» Exercise
Pick out every line of the records that contains the word "badge" and copy each one. Case counts.
>> Begin
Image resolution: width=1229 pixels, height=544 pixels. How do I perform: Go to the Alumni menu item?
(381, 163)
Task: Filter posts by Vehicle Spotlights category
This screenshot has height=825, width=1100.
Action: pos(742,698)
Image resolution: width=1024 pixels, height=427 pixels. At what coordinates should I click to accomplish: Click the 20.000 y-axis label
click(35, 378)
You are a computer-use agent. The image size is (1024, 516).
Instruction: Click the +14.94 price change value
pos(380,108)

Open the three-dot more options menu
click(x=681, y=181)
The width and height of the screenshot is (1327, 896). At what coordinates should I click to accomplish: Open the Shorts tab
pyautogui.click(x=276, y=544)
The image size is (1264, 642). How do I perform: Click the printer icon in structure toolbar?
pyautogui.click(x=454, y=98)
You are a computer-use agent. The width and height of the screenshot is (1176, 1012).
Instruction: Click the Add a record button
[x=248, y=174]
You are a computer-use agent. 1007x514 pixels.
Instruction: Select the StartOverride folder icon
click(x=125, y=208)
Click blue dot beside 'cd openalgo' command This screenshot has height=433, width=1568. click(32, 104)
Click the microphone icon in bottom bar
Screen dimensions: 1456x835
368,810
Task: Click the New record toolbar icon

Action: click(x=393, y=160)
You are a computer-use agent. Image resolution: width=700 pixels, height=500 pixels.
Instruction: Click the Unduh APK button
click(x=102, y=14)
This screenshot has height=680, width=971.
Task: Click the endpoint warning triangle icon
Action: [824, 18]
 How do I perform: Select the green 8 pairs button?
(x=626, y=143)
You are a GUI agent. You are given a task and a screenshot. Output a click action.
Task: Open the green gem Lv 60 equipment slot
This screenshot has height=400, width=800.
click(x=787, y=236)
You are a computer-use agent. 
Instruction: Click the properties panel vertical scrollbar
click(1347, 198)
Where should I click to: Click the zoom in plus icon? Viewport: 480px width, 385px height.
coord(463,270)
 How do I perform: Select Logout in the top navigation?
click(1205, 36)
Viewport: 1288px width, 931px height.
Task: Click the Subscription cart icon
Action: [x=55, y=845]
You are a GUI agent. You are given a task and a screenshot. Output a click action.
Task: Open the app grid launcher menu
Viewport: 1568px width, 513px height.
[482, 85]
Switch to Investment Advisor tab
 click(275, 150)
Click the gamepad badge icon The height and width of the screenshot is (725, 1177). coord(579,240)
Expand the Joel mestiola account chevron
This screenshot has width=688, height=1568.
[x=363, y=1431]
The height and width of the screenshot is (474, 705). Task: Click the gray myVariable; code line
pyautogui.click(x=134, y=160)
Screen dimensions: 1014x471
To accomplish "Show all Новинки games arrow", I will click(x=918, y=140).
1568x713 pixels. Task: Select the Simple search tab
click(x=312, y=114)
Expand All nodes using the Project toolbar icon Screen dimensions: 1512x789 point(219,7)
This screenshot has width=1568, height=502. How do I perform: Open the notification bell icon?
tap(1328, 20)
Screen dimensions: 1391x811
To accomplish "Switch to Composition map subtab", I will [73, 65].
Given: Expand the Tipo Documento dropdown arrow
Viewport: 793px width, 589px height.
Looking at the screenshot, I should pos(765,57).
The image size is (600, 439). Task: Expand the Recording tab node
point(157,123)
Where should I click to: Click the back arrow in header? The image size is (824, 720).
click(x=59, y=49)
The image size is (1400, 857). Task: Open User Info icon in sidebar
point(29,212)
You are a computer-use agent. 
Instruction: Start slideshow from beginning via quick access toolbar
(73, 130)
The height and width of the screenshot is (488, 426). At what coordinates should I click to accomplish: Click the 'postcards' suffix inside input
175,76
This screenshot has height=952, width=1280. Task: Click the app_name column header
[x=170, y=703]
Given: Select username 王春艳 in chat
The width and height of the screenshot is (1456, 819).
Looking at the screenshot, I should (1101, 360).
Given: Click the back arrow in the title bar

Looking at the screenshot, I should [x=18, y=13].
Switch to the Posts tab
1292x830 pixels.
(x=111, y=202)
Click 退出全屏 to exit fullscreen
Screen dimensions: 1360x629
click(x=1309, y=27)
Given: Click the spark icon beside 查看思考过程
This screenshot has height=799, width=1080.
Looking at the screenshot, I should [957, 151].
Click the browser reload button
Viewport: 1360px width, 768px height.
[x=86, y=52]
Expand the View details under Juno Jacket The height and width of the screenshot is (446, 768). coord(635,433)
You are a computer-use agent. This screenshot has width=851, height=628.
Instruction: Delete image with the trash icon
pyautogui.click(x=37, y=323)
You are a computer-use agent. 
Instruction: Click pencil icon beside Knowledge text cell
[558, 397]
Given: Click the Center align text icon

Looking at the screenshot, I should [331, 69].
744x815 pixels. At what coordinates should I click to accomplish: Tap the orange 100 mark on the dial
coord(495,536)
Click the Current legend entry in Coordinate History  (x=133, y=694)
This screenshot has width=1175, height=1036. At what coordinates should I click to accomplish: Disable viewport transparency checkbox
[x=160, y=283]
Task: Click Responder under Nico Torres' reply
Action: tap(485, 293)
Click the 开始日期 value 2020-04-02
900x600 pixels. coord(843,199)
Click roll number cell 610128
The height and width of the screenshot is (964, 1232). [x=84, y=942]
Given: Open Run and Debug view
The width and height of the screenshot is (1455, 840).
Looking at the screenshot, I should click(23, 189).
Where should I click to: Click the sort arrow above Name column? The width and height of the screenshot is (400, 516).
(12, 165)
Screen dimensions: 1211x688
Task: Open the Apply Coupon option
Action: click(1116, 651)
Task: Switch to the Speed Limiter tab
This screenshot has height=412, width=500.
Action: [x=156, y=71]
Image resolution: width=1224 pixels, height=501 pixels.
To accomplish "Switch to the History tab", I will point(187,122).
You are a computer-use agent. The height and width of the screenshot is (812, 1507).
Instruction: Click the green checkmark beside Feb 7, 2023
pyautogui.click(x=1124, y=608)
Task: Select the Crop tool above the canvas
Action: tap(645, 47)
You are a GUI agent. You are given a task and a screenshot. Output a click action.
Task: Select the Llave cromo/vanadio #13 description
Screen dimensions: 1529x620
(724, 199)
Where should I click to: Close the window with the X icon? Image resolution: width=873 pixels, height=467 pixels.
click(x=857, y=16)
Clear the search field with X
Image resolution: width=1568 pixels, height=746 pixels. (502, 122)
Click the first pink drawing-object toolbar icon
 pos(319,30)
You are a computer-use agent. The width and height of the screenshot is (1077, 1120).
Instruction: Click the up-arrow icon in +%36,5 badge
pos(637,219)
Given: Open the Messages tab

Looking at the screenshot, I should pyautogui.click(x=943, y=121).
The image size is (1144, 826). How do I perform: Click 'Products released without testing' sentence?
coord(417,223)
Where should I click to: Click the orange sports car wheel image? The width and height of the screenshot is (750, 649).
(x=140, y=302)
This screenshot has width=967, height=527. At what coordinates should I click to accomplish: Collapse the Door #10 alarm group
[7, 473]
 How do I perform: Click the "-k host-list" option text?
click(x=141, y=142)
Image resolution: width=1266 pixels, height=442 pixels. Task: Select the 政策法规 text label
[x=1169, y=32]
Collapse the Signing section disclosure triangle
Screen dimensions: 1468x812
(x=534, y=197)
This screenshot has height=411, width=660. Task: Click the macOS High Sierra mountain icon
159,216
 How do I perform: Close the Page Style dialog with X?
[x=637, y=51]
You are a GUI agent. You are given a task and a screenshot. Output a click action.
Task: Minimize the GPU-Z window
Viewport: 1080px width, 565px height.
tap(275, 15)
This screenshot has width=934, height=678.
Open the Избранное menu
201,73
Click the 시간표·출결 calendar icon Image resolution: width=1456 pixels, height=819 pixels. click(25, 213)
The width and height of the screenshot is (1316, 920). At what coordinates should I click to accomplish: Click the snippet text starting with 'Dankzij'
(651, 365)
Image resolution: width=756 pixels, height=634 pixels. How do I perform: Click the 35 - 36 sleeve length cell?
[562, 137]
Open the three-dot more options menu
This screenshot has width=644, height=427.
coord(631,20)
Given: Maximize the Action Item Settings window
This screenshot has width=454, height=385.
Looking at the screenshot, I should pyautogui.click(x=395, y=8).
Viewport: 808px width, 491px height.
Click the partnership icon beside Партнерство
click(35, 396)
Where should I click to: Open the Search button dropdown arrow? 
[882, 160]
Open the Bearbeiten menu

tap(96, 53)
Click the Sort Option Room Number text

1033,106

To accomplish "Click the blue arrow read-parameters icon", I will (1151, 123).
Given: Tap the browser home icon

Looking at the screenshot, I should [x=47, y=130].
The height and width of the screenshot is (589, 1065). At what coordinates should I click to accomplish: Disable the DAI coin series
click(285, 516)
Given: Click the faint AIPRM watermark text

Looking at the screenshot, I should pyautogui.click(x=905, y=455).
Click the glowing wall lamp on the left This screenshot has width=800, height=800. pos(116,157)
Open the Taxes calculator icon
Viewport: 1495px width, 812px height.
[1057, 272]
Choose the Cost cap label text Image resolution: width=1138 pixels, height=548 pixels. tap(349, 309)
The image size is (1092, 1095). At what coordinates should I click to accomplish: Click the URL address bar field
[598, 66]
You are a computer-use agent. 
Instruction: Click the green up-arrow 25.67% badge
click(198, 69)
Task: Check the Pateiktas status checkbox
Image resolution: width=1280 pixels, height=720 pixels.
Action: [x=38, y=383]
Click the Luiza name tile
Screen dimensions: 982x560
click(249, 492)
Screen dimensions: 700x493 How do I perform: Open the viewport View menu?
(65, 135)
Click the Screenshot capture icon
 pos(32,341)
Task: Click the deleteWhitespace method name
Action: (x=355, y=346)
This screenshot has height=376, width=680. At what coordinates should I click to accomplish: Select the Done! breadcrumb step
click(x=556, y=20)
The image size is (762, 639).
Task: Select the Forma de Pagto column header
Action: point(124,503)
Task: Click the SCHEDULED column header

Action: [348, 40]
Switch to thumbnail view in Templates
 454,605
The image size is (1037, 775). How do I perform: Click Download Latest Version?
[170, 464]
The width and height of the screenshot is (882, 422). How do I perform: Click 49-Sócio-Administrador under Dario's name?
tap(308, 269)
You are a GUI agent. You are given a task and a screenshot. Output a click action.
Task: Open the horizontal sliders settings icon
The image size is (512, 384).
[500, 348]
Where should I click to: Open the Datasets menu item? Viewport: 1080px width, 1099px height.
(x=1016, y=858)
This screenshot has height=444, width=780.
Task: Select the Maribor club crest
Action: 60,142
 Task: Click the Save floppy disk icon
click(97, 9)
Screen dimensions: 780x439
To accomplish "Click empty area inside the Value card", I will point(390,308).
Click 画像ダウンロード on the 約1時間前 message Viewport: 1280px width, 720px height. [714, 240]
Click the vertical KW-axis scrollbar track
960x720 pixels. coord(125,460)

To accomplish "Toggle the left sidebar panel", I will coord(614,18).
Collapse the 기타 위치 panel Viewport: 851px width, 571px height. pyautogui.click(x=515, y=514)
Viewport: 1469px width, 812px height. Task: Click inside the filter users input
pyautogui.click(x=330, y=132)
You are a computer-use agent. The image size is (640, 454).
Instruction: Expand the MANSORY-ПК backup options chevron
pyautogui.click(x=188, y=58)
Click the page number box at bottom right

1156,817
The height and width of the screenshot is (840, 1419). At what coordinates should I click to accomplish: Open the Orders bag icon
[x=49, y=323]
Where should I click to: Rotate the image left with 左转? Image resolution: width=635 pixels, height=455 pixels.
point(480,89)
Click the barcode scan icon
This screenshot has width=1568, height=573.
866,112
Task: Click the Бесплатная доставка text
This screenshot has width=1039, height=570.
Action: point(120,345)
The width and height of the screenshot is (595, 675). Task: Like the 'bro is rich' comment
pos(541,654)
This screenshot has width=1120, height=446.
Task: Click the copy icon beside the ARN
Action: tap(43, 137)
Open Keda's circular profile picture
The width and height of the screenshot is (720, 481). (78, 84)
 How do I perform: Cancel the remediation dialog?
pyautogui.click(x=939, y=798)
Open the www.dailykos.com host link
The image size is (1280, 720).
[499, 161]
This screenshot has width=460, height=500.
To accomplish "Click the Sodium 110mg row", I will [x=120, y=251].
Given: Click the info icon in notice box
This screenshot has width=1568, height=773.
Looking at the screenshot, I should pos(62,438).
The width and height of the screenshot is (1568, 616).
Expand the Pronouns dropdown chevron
>> End
» Response for this exercise
Click the gamepad badge icon The height and width of the screenshot is (725, 1177). coord(579,240)
Instruction: Click the up-arrow icon in +%36,5 badge
Instruction: Click the green up-arrow 25.67% badge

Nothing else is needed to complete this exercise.